# older goods



## Extra Virgin Olive Oil

I would like to know what Finnish is for those things that have lost values for a variety of reasons, and that has to be sold cheaply or things that simply anyone interested can get them without paying it.

I can think of the calender for 2011 at this time of year, or HD-DVD videos that were being sold some years ago at supercheap prices at Stockmann (because, of course, they're not manufactured anymore). And how do I say when I want to "let them out at the market"?


----------



## Hakro

I think that the common business term is "epäkurantti(a) tavara(a)" = nonrecurrent goods.


----------



## Gavril

I think that this kind of item is often called a "clearance item" in English. I know that "clearance" is _tyhjennys_, but what is the normal word/phrase for "clearance item"? Or, how do you normally say, "sell (an item) at a clearance price"?


----------



## kirahvi

Clearance sale is _poistomyynti_, but I'm not sure if there's a specific word for the items. Is _poistotuotteet_ used? I'm really not sure.

To sell something at a clearance price is _myydä_ _poistohintaan_. _Uloskantohintaan_ is also sometimes used in the ads.

Edit: At least google gets a lot of hits for _poistotuote/poistotuotteet_, so I guess that's the word.


----------

Material supplied
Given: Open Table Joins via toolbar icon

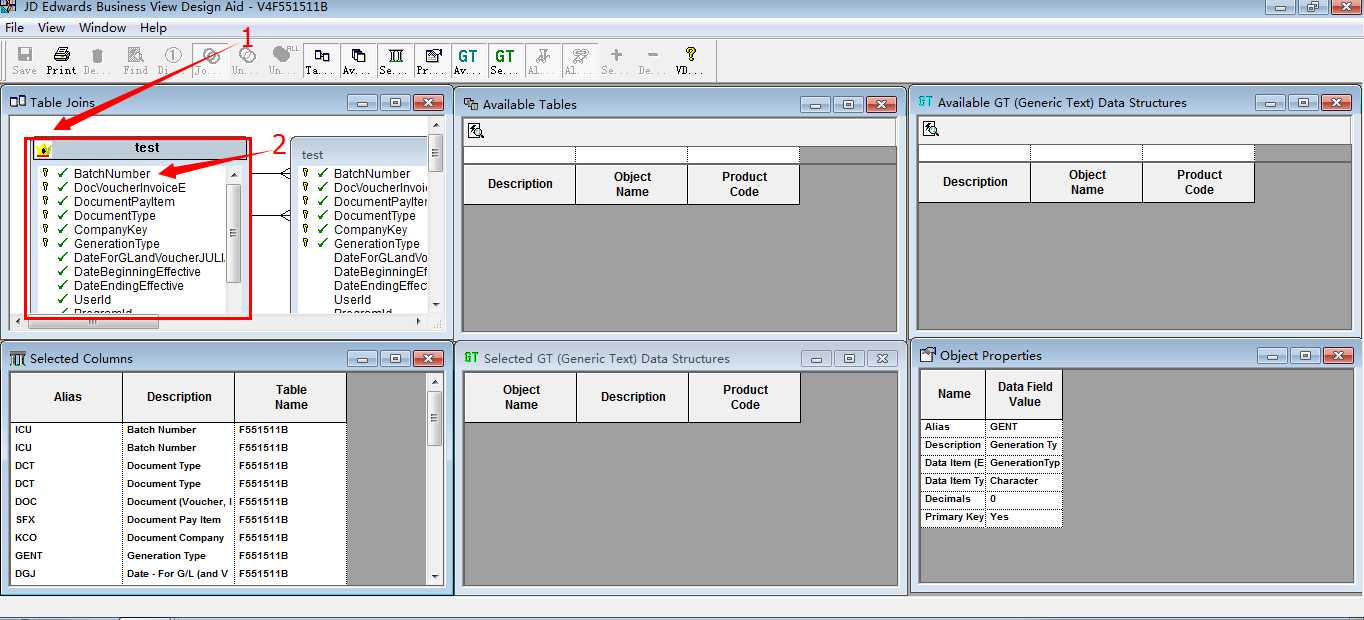Looking at the screenshot, I should [320, 60].
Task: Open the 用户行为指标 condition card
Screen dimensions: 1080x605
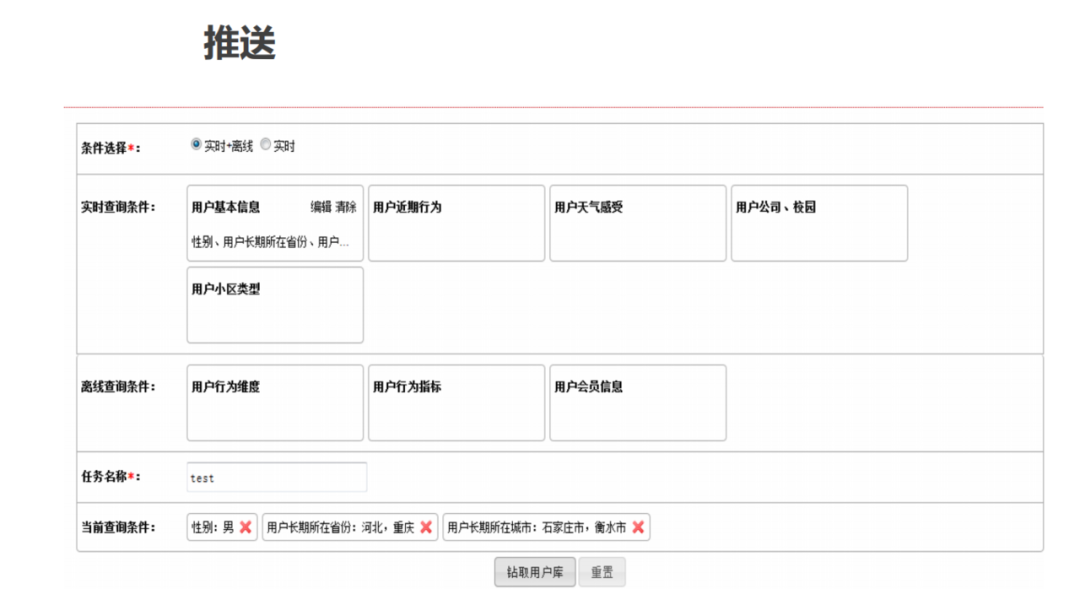Action: (456, 403)
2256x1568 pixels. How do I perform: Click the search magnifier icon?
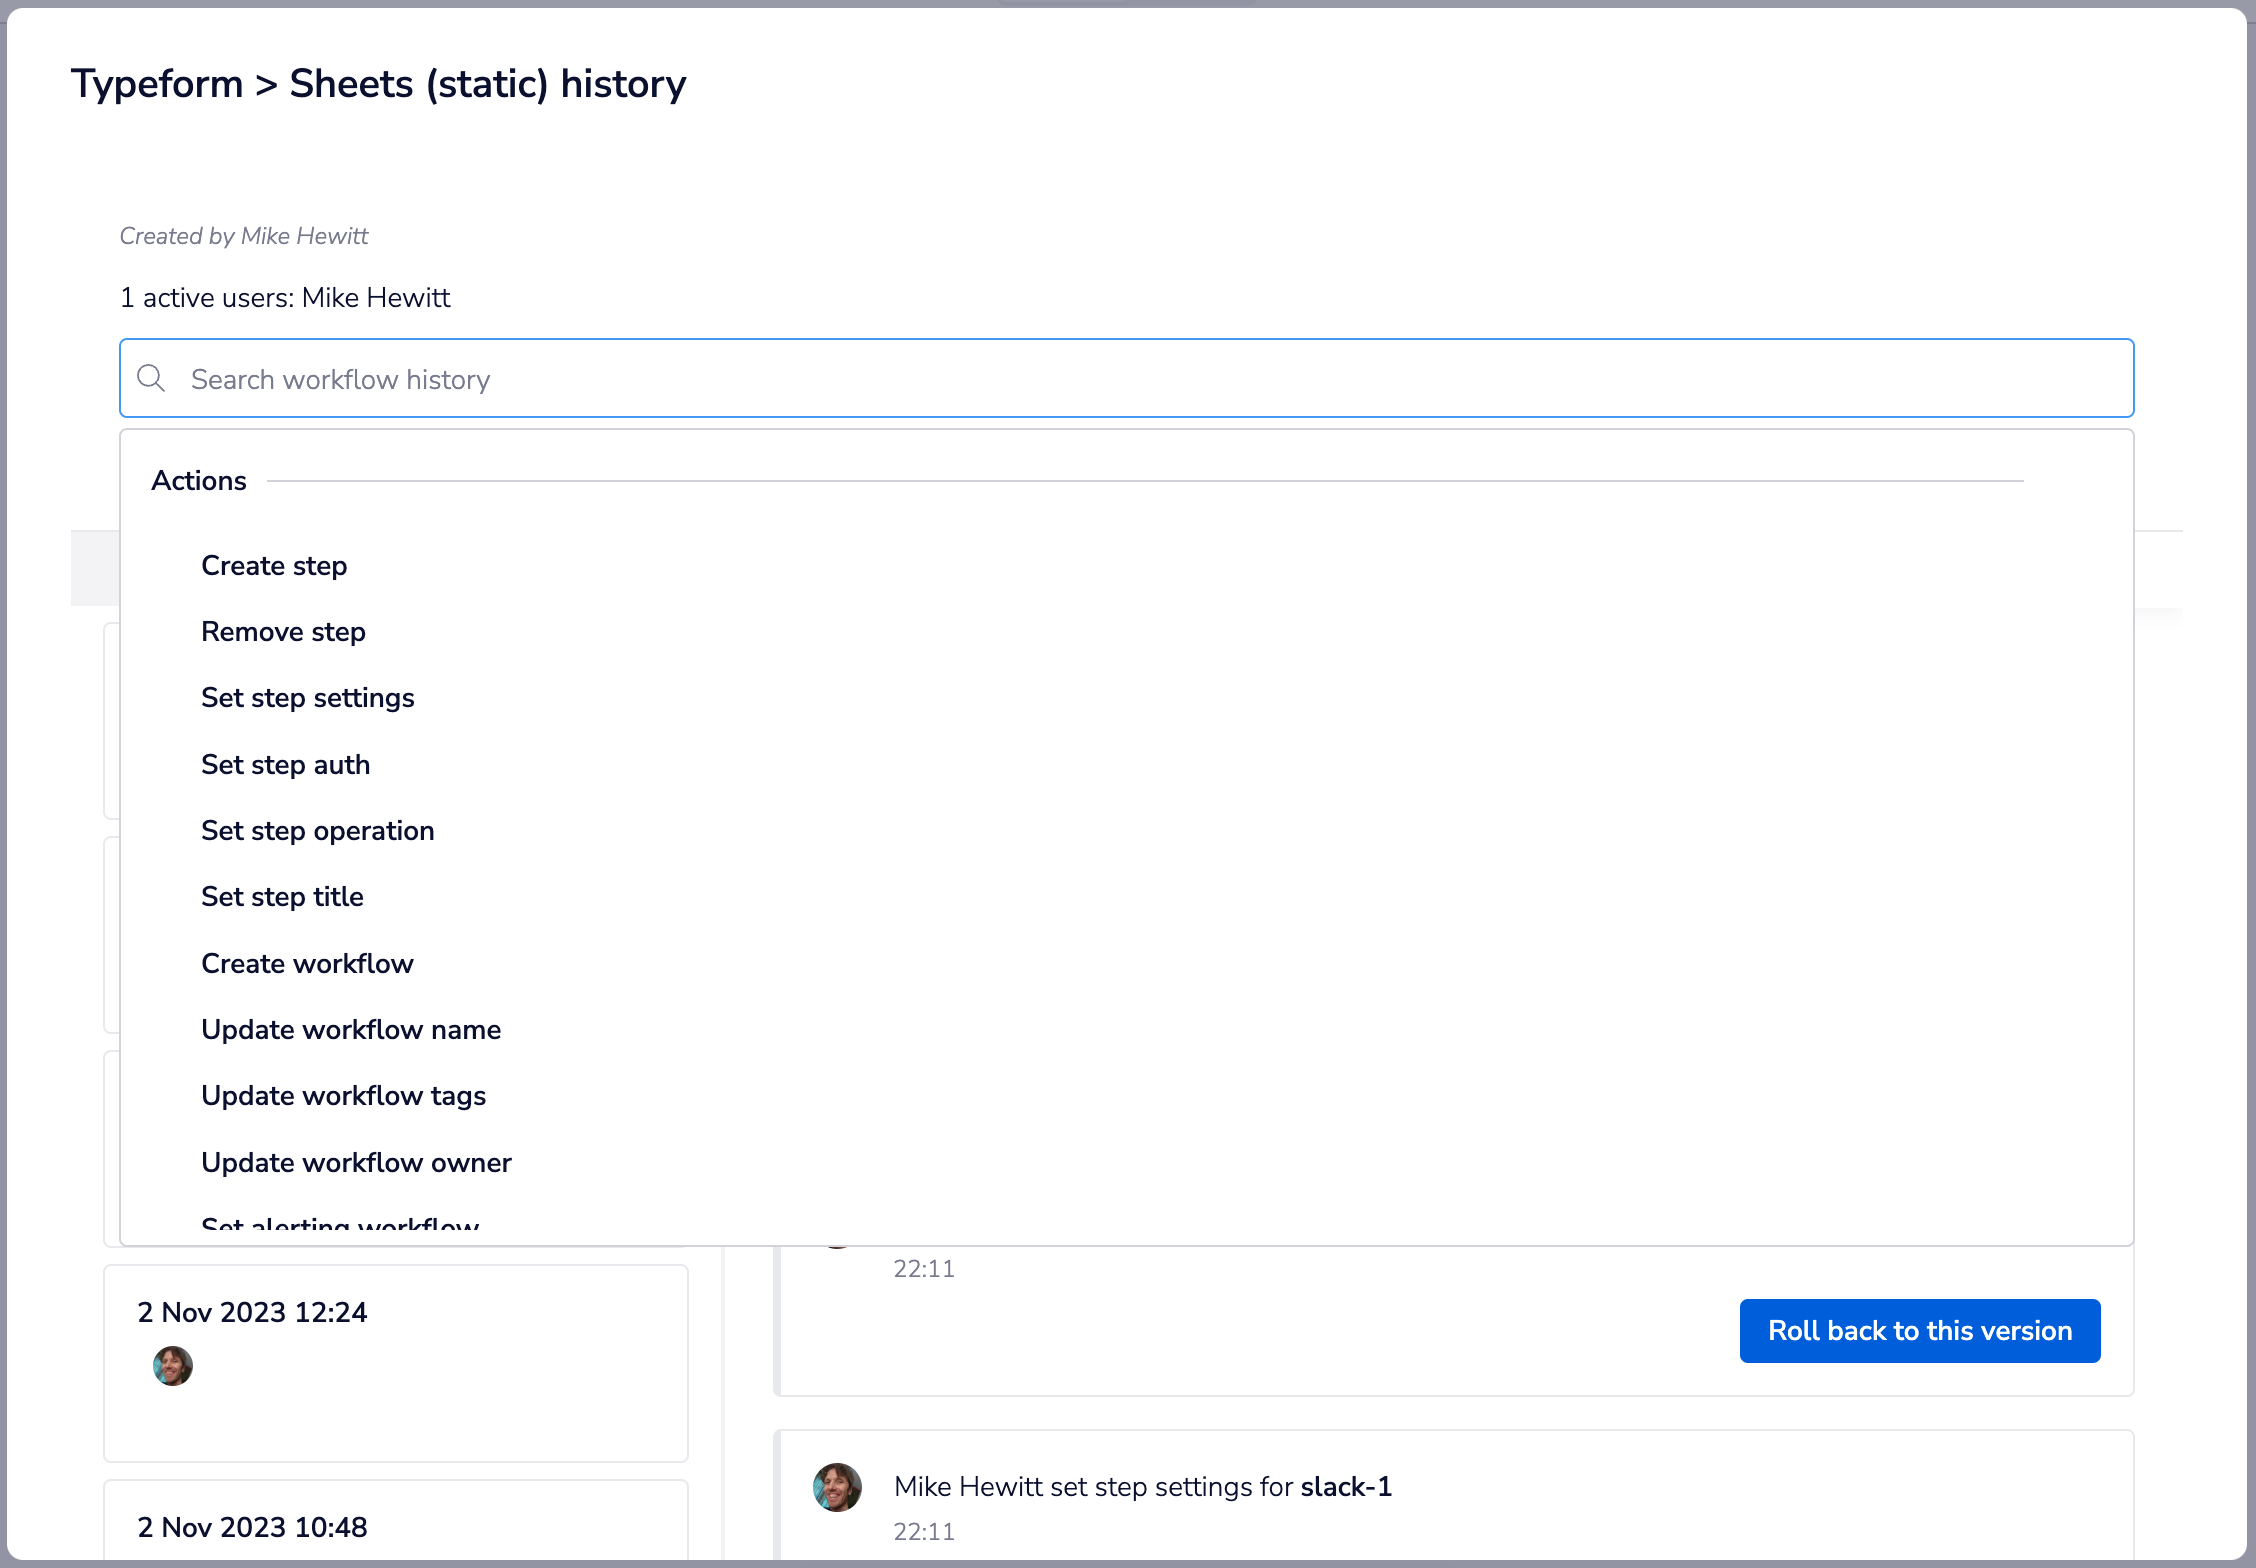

Direction
Reproduce everything from "I would like" down to "without paying it." in the forum thread on Finnish words for clearance goods.

The answer
I would like to know what Finnish is for those things that have lost values for a variety of reasons, and that has to be sold cheaply or things that simply anyone interested can get them without paying it.